It's been said that a rose is a rose. Maybe. But advertising is not advertising.

There are many forms of advertising. The one that comes most naturally to people is the passive announcement, such as running an ad in a newspaper announcing that a product or business exists. This type of advertising requires repetition and is based on the idea that if you build recognition for something, people will be more likely to choose it later on when they're ready to buy.

If you intend to do direct marketing, however, the passive announcement doesn't cut it. Direct marketing is based on the idea that you want to sell something now, not later. The type of advertising used in direct marketing is called "direct response advertising," because you seek a "direct" response to the ad.

For a direct response ad to work, you need three basic elements. 1) An offer. 2) Enough information for immediate acceptance of the offer. 3) A mechanism for responding to the offer.

Without each of these, you don't have a direct response advertisement. And you are not doing direct marketing.


Start your sales letters with a KISS.

I see a lot of sales letters these days starting with a long opening sentence or a lengthy first paragraph.

There are no hard rules on this, but in general a big block of copy is not a good way to entice people to start reading a letter.

My solution? I start with a KISS: Keep It Short Stupid. When I start a letter, I generally use a short, punchy, one-sentence paragraph. For example, I just finished a letter for a business training organization. The first sentence reads, "The traditional salesman is dead." That's it. That's the whole first paragraph.

Here are some other examples of first lines I've used in direct mail letters:

  • (Child sponsorship) Please look closely at the picture of this little girl.
  • (Newsletter promotion) I'll tell you flat out, this is not for everyone.
  • (Magazine subscription) This letter is all about a magazine that wasn't meant for you.
  • (Product trial) I want to send you this new wireless headset to try FREE for 60 days!
  • (Book offer) I could just kick myself!
This is not the only way to start a letter, but it's pretty foolproof. Think of the first sentence as a headline that simply doesn't have all the normal requirements of a headline. All it really has to do is get attention and arouse curiosity to keep people reading.

Try it on your next letter and see how it works out.


Boosting Your Business-to-Business Sales

Selling to the business buyer is not as different as some would have you believe. Business buyers are just people, with the same problems, fears, feelings, and dreams as everyone else. However, they are particularly busy. They are often not spending their own money. And buying decisions are often made on many levels. Here are a few tips to help you improve response to your business-to-business direct mail:
  • Generate leads first to qualify prospects. Many business products require a significant investment of time and resources, or they're complex or expensive. That makes buying and selling more difficult. However, breaking your sales process into two steps can help you identify the best prospects faster and cut per customer costs.

- REQUIREMENT 1 -
In the listing, give again everything from the line containing "1280x720 pixels." down to the end of the listing, replacing "Windows Start menu" with "taskbar Start button" and leaving everything else as it is.
The listing that follows has no connection to the advertising text above it.

- AVAILABLE RECORDS -
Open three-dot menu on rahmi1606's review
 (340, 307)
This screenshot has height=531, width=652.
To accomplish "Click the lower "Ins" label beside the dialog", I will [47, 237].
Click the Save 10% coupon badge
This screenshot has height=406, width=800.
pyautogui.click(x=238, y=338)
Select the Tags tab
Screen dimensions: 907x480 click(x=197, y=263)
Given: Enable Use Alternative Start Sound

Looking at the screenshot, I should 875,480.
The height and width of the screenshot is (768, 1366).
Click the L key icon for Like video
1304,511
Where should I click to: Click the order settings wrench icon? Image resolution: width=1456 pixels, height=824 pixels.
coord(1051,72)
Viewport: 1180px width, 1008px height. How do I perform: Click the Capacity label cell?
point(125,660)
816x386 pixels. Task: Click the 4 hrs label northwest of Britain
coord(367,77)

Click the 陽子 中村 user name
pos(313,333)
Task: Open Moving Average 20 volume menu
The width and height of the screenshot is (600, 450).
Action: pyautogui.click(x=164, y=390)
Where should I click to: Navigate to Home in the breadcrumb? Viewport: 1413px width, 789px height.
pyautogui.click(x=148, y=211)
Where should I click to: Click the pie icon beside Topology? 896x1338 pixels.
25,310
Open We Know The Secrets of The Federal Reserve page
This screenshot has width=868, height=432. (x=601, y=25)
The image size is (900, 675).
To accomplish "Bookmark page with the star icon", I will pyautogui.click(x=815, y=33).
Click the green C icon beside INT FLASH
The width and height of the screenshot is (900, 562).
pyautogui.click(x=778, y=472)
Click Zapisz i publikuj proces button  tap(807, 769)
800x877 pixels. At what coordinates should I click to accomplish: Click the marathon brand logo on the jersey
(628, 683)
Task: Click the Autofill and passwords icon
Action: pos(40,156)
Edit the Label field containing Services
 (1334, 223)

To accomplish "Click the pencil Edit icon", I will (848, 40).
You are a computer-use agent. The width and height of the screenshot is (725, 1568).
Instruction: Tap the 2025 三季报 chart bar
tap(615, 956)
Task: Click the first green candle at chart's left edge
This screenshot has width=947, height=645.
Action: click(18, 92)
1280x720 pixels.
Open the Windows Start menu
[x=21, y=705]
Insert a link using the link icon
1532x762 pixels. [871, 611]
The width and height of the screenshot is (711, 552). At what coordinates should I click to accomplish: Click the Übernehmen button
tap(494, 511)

- REQUIREMENT 2 -
Answer yes or no for each statement about the advertising text, quoting the words that decide it: (a) A direct response ad needs three basic elements to work. (b) The passive announcement is suited to direct marketing. (c) Business buyers are often spending their own money.

- EXERCISE RESPONSE 1 -
1280x720 pixels.
Open the taskbar Start button
[x=21, y=705]
Insert a link using the link icon
1532x762 pixels. [871, 611]
The width and height of the screenshot is (711, 552). At what coordinates should I click to accomplish: Click the Übernehmen button
tap(494, 511)

- EXERCISE RESPONSE 2 -
(a) Yes: "For a direct response ad to work, you need three basic elements."
(b) No: "If you intend to do direct marketing, however, the passive announcement doesn't cut it."
(c) No: "They are often not spending their own money."